What the task requires: List each line of the data that holds the string "agent", please.

Extracted material:
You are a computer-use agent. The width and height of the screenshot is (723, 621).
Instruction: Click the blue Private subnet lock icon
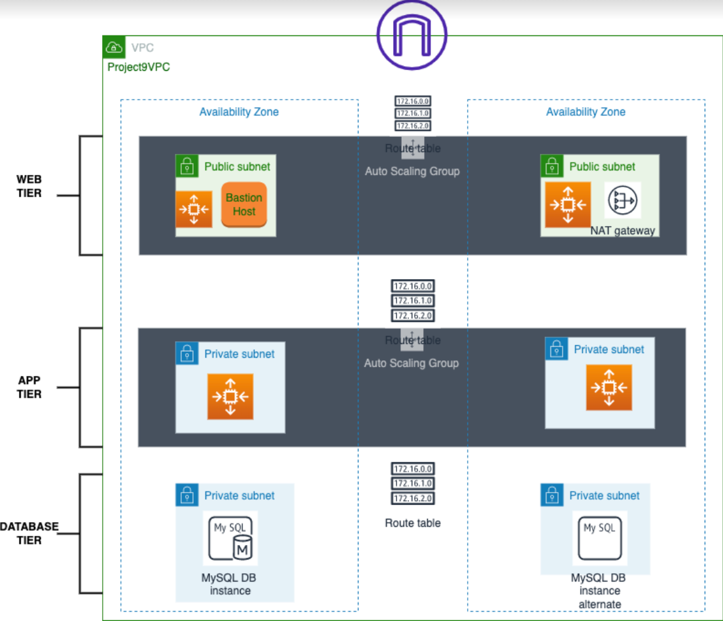[x=187, y=353]
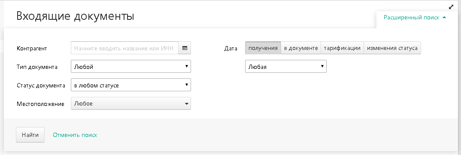The height and width of the screenshot is (155, 461).
Task: Open the counterparty list picker icon
Action: pos(185,48)
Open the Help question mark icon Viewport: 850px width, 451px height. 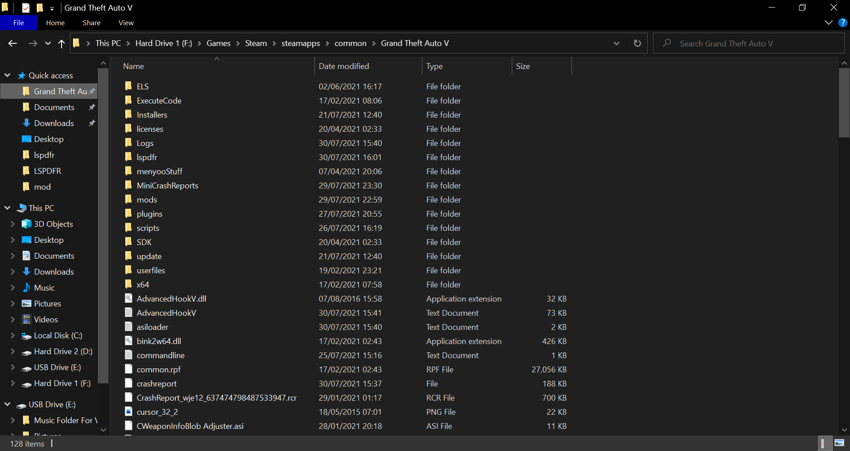tap(843, 23)
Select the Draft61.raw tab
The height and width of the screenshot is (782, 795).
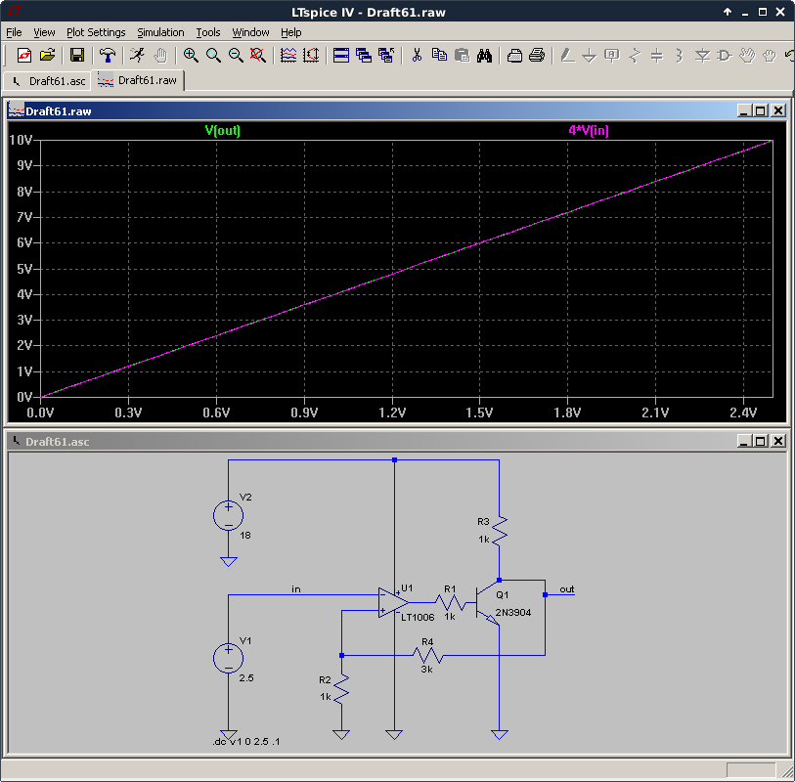(x=138, y=80)
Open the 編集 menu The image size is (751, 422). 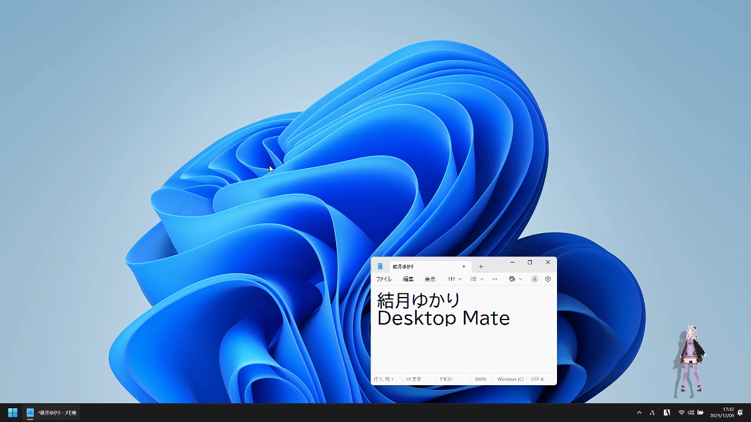(408, 279)

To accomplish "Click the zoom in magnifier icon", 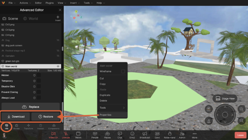I will (241, 109).

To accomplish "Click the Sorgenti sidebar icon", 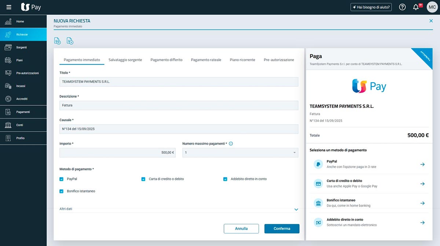I will coord(8,47).
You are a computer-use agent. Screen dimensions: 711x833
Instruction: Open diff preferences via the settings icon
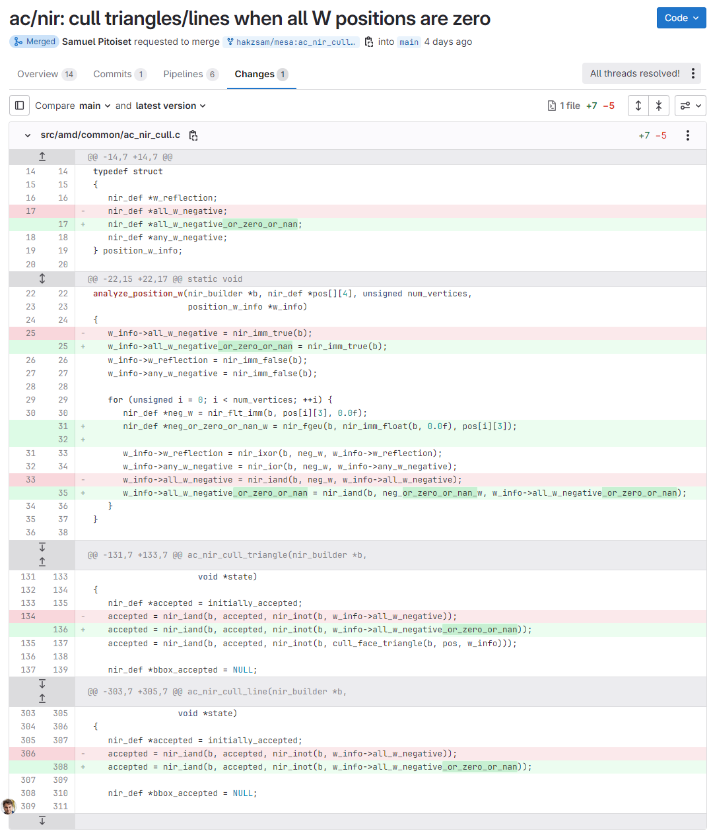tap(690, 106)
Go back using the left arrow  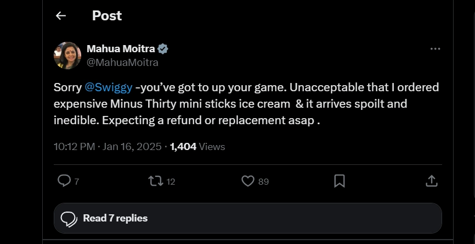tap(61, 16)
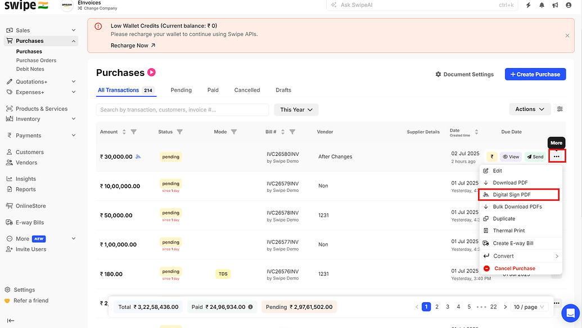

Exercise response:
You are a computer-use agent. The width and height of the screenshot is (723, 621).
You are a computer-use agent. Screen dimensions: 711x833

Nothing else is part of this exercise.